I’ve thought a lot recently about meditation, about just sitting and being. With my cell phone constantly at my side, it’s complicated. The way my anxious mind works, I need to be by my phone. I don’t want to miss anything. A call about work, a call about a loved one, a call from a friend: I don’t know, my brain makes up many different reasons why I’ll get a call. The truth is, I get very few calls or messages that need to be dealt with right away. I know that part of my nervous system is shot; like that woman at the homeopathic pharmacy told me, I don’t ever let myself rest.

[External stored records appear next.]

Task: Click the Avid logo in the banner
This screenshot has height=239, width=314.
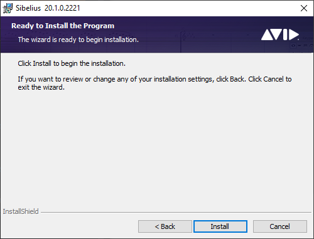Action: pos(280,35)
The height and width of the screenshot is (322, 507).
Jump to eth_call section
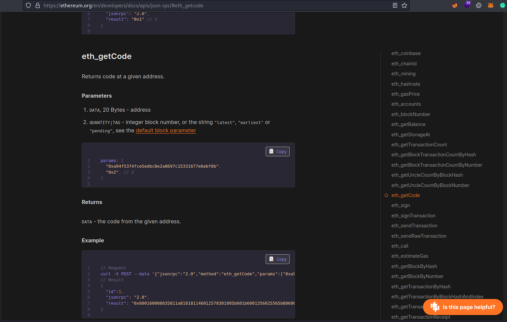click(400, 246)
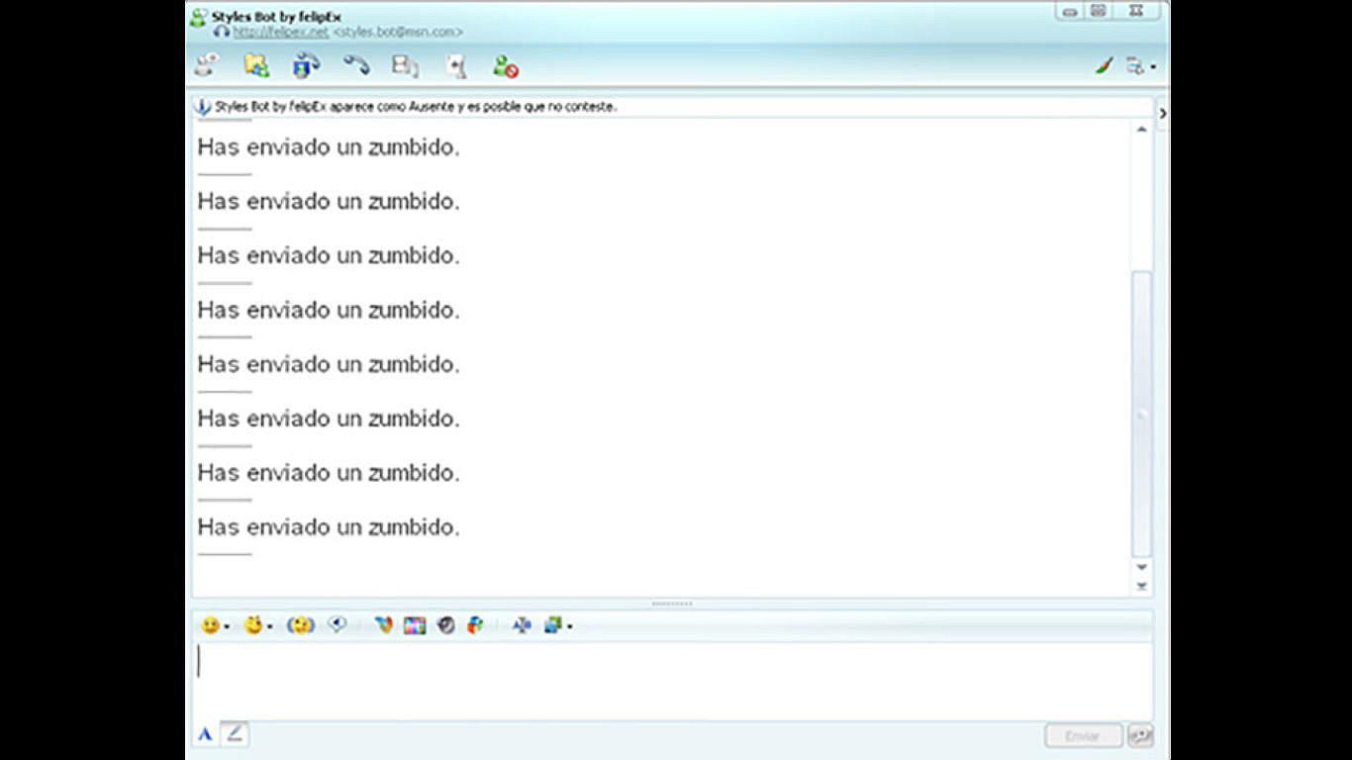Screen dimensions: 1352x760
Task: Open the emoticons dropdown arrow
Action: click(227, 627)
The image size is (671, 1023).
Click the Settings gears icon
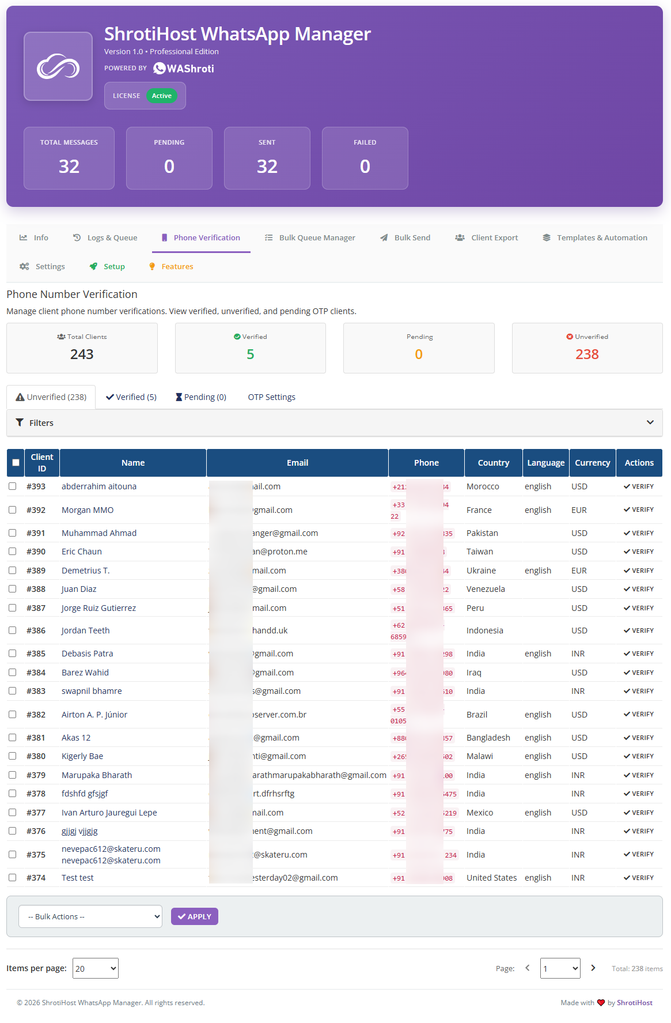[x=24, y=266]
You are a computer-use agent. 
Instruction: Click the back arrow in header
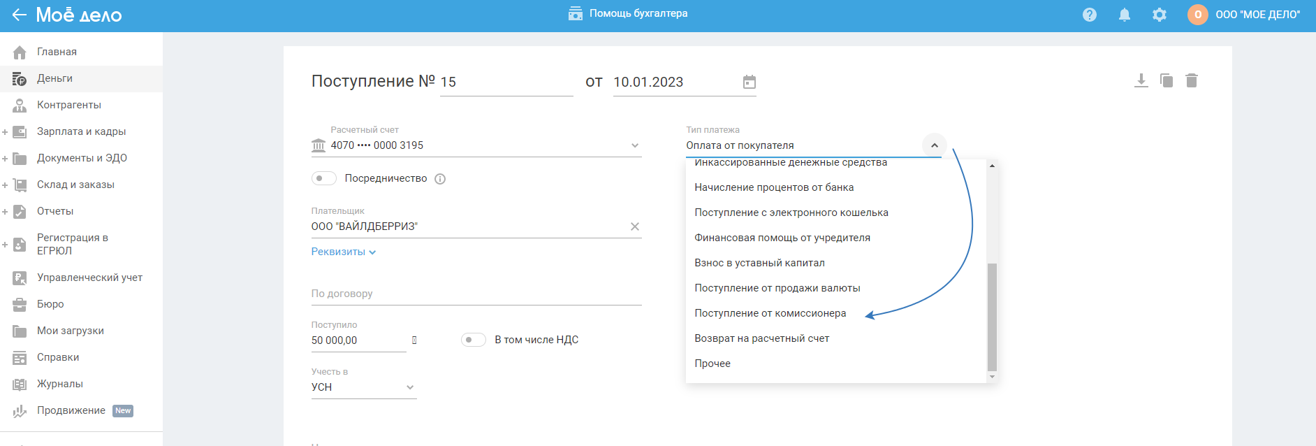[x=19, y=15]
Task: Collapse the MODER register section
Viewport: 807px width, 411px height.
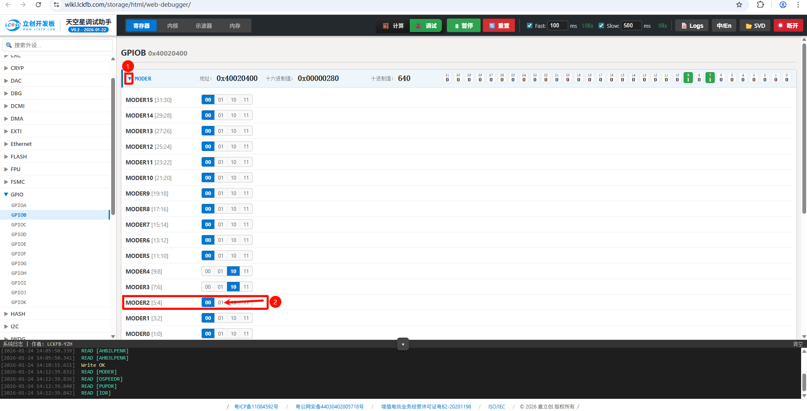Action: tap(129, 79)
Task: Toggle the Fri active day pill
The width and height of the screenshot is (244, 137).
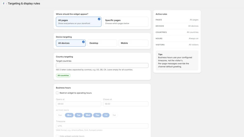Action: [106, 115]

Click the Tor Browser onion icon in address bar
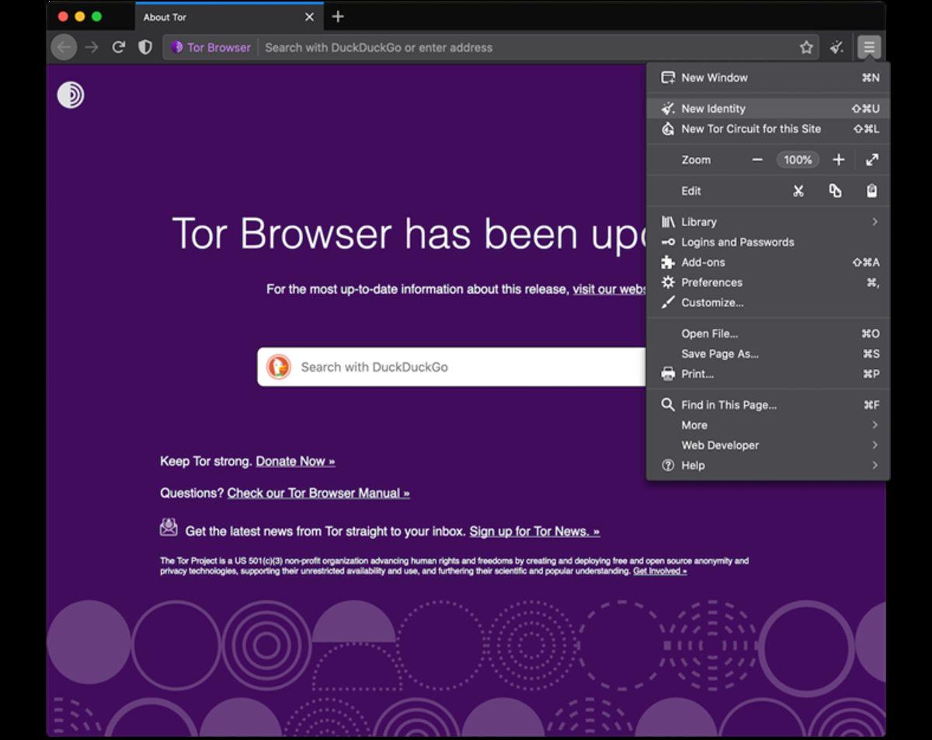coord(176,47)
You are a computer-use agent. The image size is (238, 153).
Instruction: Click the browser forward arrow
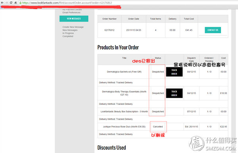pos(6,3)
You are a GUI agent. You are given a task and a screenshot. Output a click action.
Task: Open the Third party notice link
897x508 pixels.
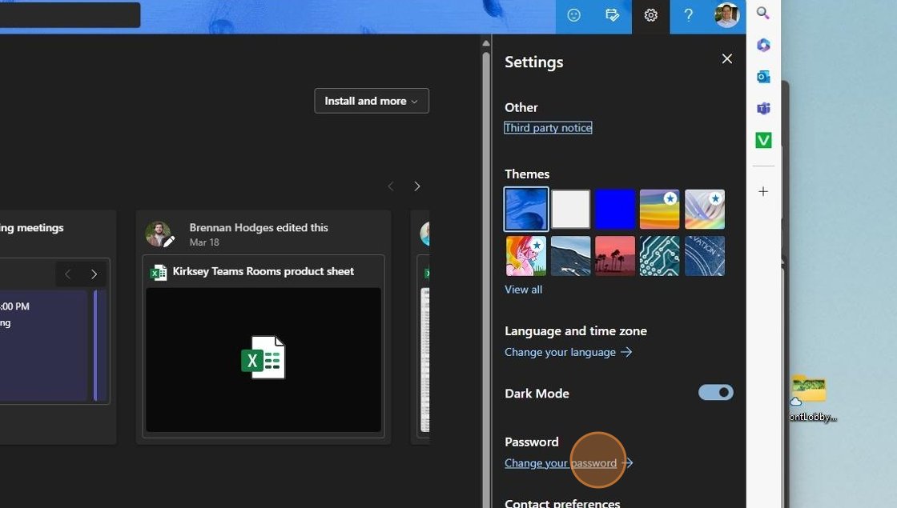(548, 128)
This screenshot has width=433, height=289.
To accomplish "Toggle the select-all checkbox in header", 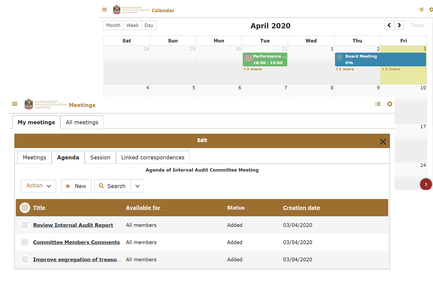I will pyautogui.click(x=25, y=208).

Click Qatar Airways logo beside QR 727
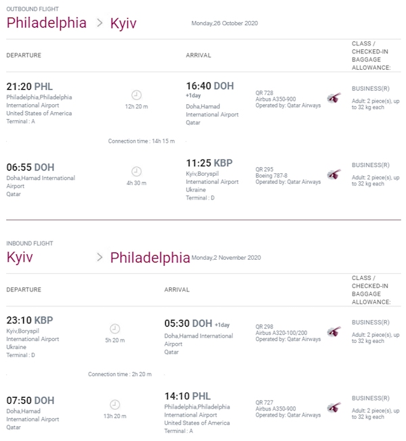coord(334,407)

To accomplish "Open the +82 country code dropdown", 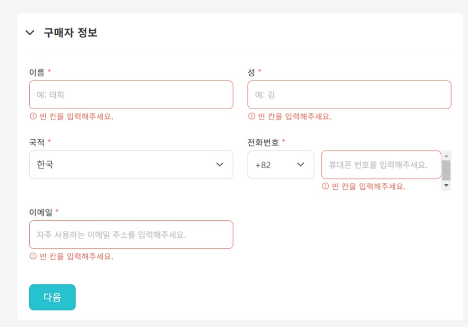I will coord(281,164).
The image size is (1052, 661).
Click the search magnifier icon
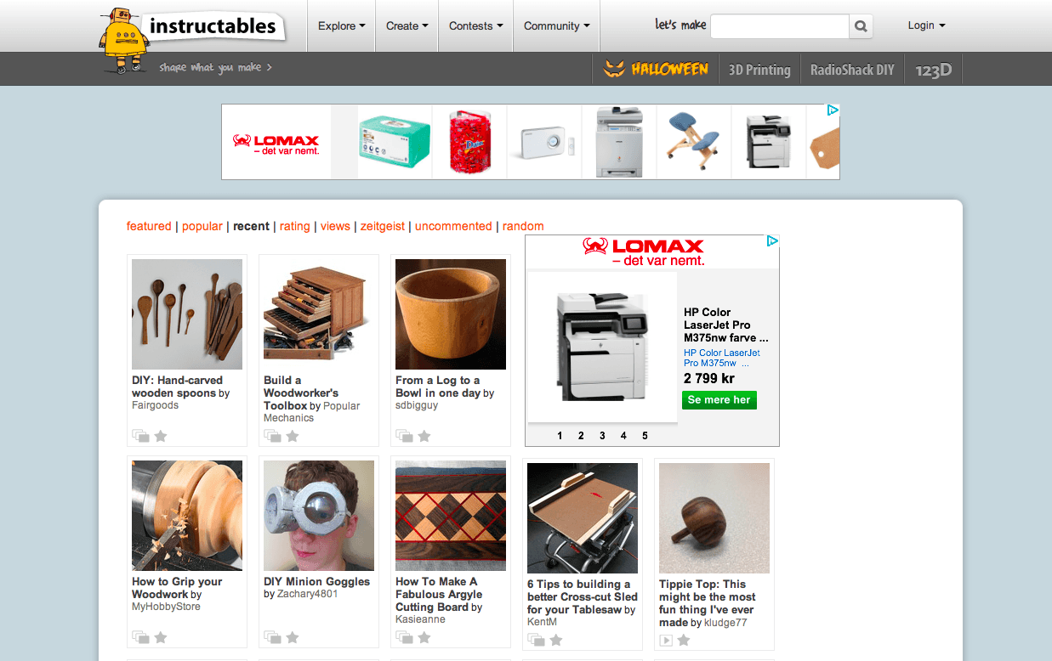pyautogui.click(x=861, y=26)
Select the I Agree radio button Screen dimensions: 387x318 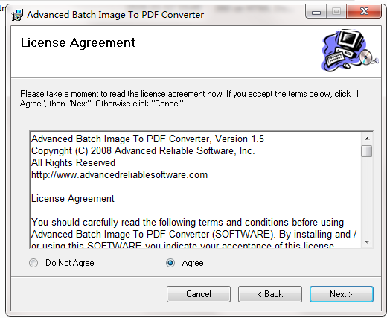pyautogui.click(x=170, y=263)
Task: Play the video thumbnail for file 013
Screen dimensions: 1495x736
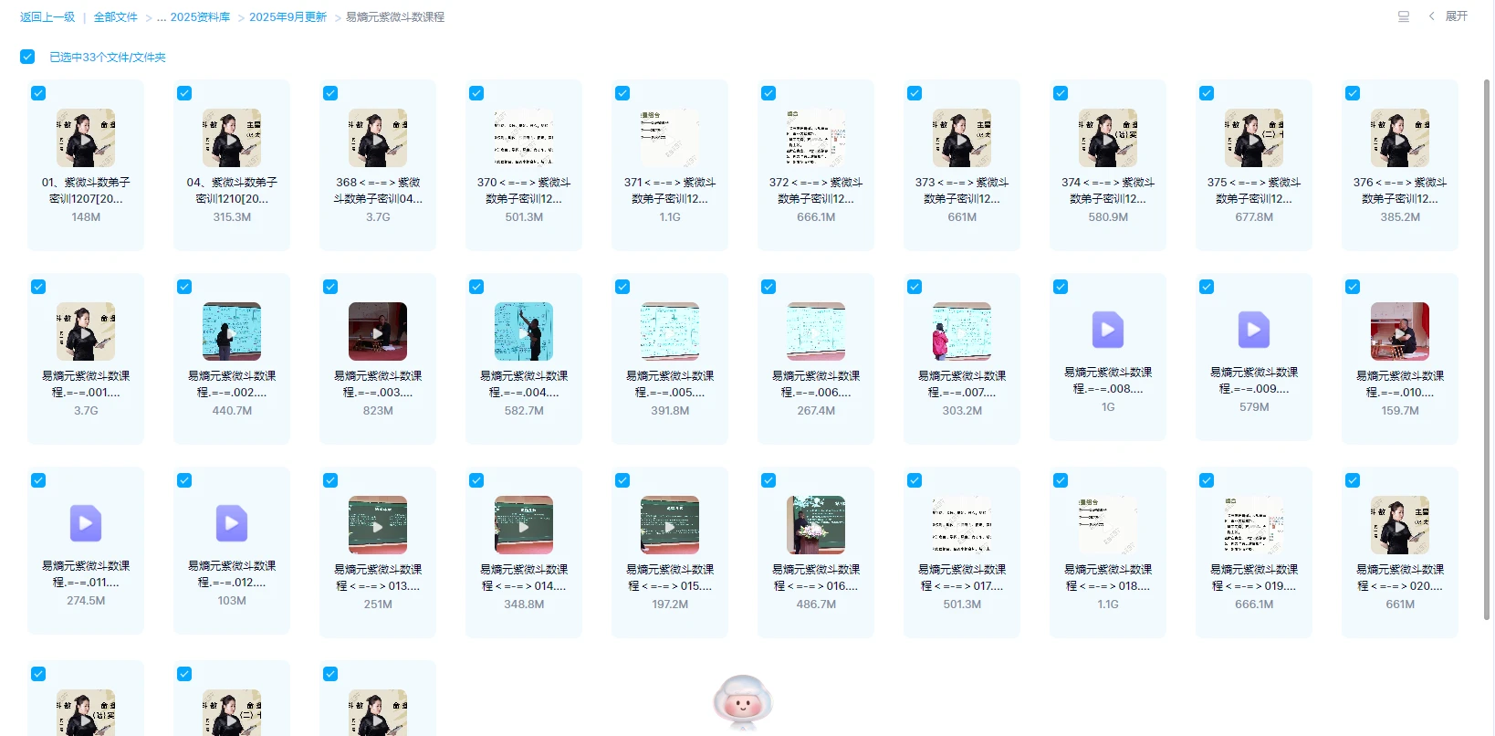Action: [378, 525]
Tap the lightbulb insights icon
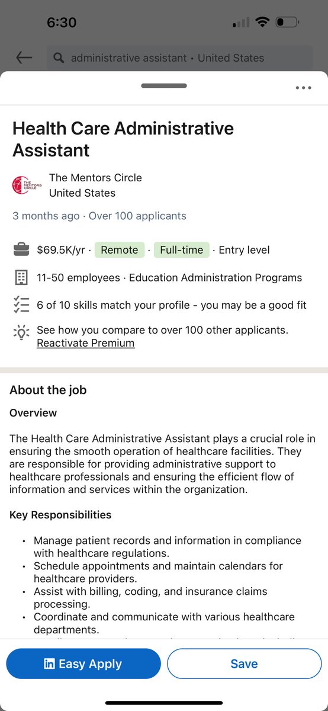 coord(21,332)
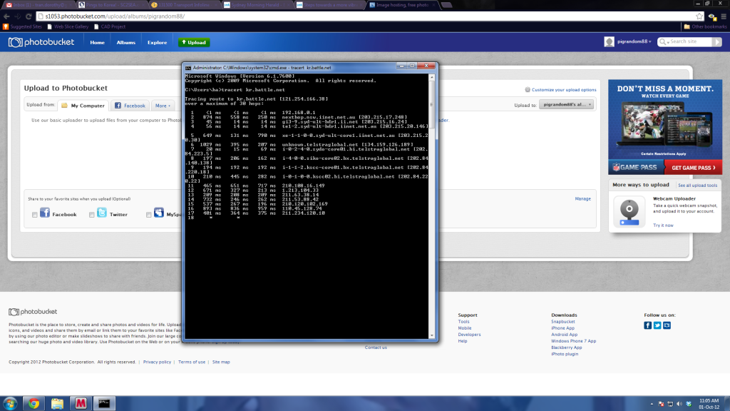Bookmark page with the star icon
This screenshot has height=411, width=730.
point(700,15)
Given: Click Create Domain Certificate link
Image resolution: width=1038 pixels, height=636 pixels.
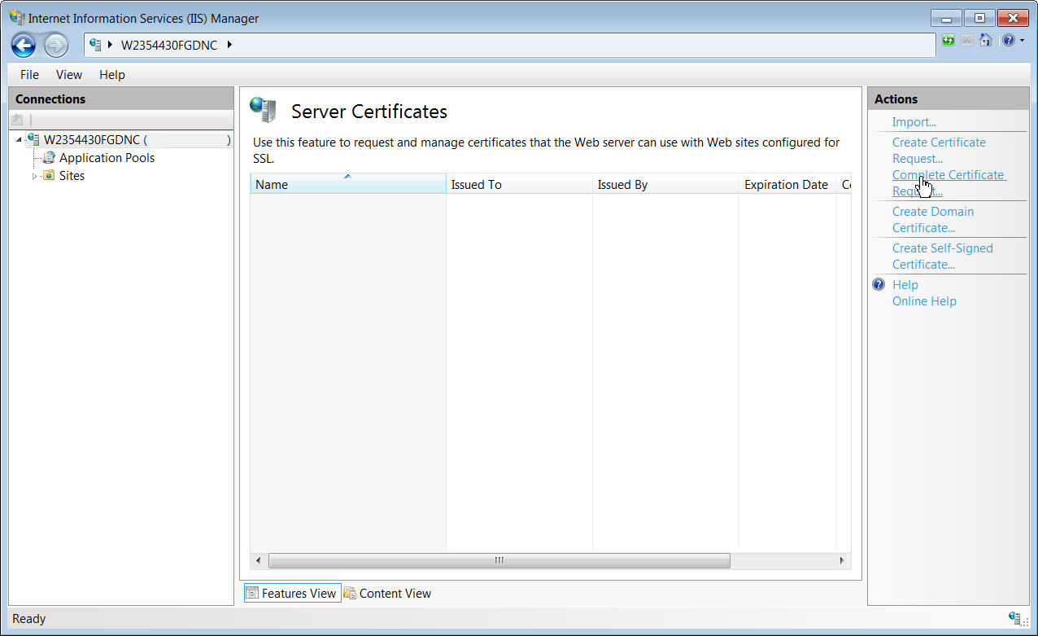Looking at the screenshot, I should 932,220.
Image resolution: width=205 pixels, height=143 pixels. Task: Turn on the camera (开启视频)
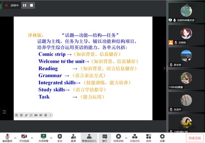[24, 138]
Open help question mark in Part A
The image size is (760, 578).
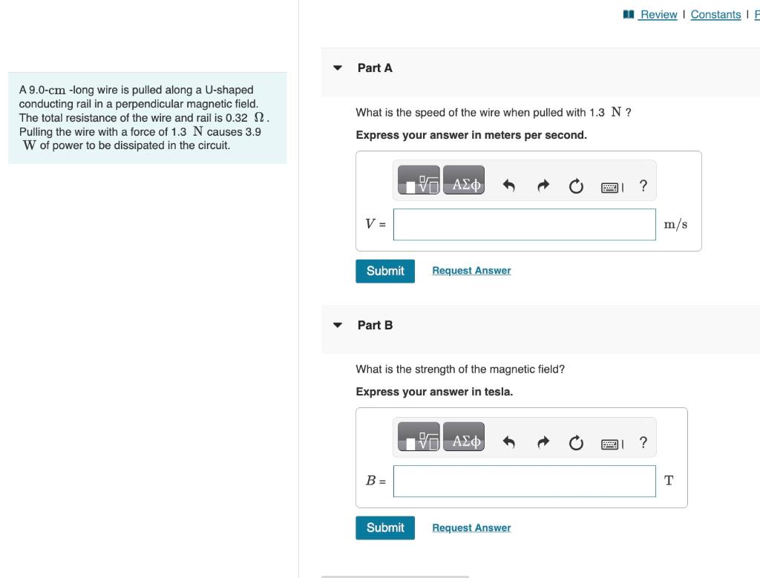coord(643,185)
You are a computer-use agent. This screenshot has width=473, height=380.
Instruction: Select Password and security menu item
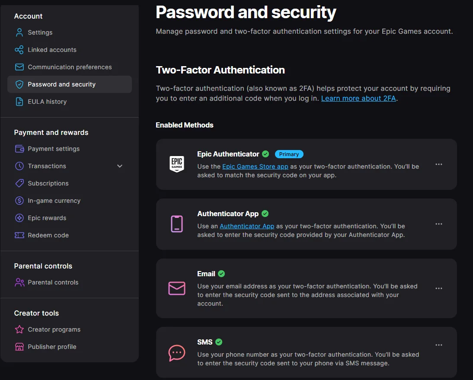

My husband goes to church on Sundays, and I often say that I use that time for spiritual reasons, reading a book, writing, etc. The truth is, I usually use that time on Tik Tok, Facebook, or Twitter. I’m addicted to my phone. So, today I decided that I’d try something new. I love to read, but I don’t have the concentration to do it these days. Since my husband is at church, and I know he doesn’t have his phone on, I hate to imagine the shame his reverend would make him feel if his phone rang during service. I knew I could turn my phone off for an hour, and it would be okay. I told myself, ‘self, you are going to turn your phone off for an hour, read your kindle and not look at your Fitbit until Alexa goes off and tells you the hour is up.’ I circled up with a brand new book by Matt Haig called ‘The Comfort Book,’ it’s a book about life; it’s self-described as messy, and I read sixty percent of it in the hour.

I loved reading when I was a child; I could get lost in a used book store for hours. Books are the gateway to the world, I believe, and every year I say I’m going to read more than I have ever read before, but I rarely do it. The hour went by, I did get up once to use the restroom and make another cup of coffee, but I was amazed how much time an uninterrupted hour is. I want to do it once a day; I need to find the time where I turn everything off but my kindle or an actual book and just read. As much as reading isn’t pure silence, there is something meditative about it, I found myself taking many deep breaths while I was reading, and once I let myself chill, I enjoyed it.

So, turn your phone off, the world will go on!